I used redis with RDB option only. It used 2GB of memory. When it forked, it used about 10 seconds to completely save the file. When I check up with redis.io site, I found this latency stat:
- Linux beefy VM on VMware 6.0GB RSS forked in 77 milliseconds (12.8 milliseconds per GB).
- Linux running on physical machine (Unknown HW) 6.1GB RSS forked in 80 milliseconds (13.1 milliseconds per GB)
- Linux running on physical machine (Xeon @ 2.27Ghz) 6.9GB RSS forked into 62 millisecodns (9 milliseconds per GB).
- Linux VM on 6sync (KVM) 360 MB RSS forked in 8.2 milliseconds (23.3 millisecond per GB).
- Linux VM on EC2 (Xen) 6.1GB RSS forked in 1460 milliseconds (239.3 milliseconds per GB).
- Linux VM on Linode (Xen) 0.9GBRSS forked into 382 millisecodns (424 milliseconds per GB).
I used dedicated server Xeon E3-1240 machines. Compare to these results above, it used lots more time to save. Is it because all my keys are hash? What should I do to reduce latency and reduce impact to main Redis process to query?
from the Redis INFO output, the relevant metrics for fork time and save to disk are:
The redis.io notes talk about the fork time, not the time taken to fully persist the file on disk.
The time taken to fully persist on disk depends on the speed of both your CPU and the storage (disk or disks) itself. You'd need to look at vmstat or iostat output (assuming you're on Linux). In the author's case it's 2GB to store on disk after all... Whether the keys are Hash or not does not come into play. Hash is usually a good choice for fitting more into memory however.

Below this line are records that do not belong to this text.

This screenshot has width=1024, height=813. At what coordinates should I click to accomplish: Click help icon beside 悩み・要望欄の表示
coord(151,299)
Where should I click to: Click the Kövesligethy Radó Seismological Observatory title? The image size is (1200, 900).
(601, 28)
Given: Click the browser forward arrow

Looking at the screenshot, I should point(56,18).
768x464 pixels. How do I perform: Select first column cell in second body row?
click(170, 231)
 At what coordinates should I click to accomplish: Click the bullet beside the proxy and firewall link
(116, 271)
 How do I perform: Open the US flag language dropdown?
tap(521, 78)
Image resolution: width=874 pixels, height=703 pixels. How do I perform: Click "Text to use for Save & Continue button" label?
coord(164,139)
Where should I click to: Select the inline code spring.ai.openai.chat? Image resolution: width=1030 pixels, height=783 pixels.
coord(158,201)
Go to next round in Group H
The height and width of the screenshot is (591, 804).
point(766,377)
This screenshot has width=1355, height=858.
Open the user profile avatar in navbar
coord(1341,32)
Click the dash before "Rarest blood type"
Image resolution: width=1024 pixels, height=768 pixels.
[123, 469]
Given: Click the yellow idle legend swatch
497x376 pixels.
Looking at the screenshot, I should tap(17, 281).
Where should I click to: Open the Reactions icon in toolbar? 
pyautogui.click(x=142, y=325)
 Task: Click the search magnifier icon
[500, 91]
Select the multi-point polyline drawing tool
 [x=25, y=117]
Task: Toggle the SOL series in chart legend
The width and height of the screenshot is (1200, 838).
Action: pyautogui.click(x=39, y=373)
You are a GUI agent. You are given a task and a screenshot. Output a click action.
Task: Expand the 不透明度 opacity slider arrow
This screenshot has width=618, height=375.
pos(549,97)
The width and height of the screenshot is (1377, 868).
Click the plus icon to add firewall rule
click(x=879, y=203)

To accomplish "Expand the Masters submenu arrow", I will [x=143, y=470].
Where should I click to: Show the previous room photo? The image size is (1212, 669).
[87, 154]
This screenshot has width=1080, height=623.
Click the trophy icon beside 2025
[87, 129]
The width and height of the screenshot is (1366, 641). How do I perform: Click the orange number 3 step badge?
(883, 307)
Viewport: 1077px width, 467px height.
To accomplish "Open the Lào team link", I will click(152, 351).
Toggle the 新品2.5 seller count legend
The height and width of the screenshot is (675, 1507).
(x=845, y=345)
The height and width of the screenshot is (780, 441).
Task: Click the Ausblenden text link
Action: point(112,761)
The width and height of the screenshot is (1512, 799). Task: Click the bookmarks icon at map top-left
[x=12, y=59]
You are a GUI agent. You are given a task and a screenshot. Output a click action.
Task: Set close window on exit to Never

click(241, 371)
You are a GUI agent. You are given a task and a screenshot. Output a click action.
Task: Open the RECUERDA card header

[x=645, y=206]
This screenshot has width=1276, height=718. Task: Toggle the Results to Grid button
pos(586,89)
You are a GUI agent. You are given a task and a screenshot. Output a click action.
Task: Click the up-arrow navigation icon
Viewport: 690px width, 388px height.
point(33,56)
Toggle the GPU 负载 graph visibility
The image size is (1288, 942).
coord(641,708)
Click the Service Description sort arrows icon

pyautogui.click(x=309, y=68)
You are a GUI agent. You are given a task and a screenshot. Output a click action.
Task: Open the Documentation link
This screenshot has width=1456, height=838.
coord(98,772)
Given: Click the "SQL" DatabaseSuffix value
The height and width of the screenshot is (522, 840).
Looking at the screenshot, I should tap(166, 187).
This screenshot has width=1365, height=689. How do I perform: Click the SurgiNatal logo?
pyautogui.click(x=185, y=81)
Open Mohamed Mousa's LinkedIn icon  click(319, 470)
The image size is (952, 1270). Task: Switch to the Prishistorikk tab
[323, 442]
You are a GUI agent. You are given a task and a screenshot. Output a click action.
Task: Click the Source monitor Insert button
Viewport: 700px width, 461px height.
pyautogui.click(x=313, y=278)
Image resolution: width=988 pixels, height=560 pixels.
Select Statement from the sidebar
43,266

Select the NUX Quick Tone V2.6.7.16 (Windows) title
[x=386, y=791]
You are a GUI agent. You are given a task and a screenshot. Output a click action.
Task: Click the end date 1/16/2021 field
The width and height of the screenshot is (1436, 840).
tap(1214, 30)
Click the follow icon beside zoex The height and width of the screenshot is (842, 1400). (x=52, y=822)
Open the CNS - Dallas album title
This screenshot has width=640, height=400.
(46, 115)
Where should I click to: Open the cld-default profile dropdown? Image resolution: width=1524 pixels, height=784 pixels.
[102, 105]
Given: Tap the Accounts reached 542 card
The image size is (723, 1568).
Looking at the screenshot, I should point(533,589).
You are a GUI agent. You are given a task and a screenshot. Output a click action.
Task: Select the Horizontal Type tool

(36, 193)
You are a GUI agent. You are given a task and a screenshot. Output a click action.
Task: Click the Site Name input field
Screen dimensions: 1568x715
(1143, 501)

The save-to-disk time can have very little relevance or alot of relevance... it depends on how affected your Redis process is during the save-to-disk process..
But again; do note that the fork time is usually what is the actual problem, even if it's milliseconds, that's when the latency usually happens, since it's blocking during the (brief) memory copy. The actual save to disk, like I said, may or may not be something you need to worry about at all. It's performed in a background thread.